* **WRITTEN TASK**
Update the lines below so that "wheel picker" becomes "color selector", and keep everything else the same.

-- start PROVIDED INFORMATION --

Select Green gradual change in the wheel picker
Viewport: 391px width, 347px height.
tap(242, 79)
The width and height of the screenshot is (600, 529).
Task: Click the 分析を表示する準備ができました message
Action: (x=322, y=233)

-- end PROVIDED INFORMATION --

* **REPLY**
Select Green gradual change in the color selector
Viewport: 391px width, 347px height.
tap(242, 79)
The width and height of the screenshot is (600, 529).
Task: Click the 分析を表示する準備ができました message
Action: (x=322, y=233)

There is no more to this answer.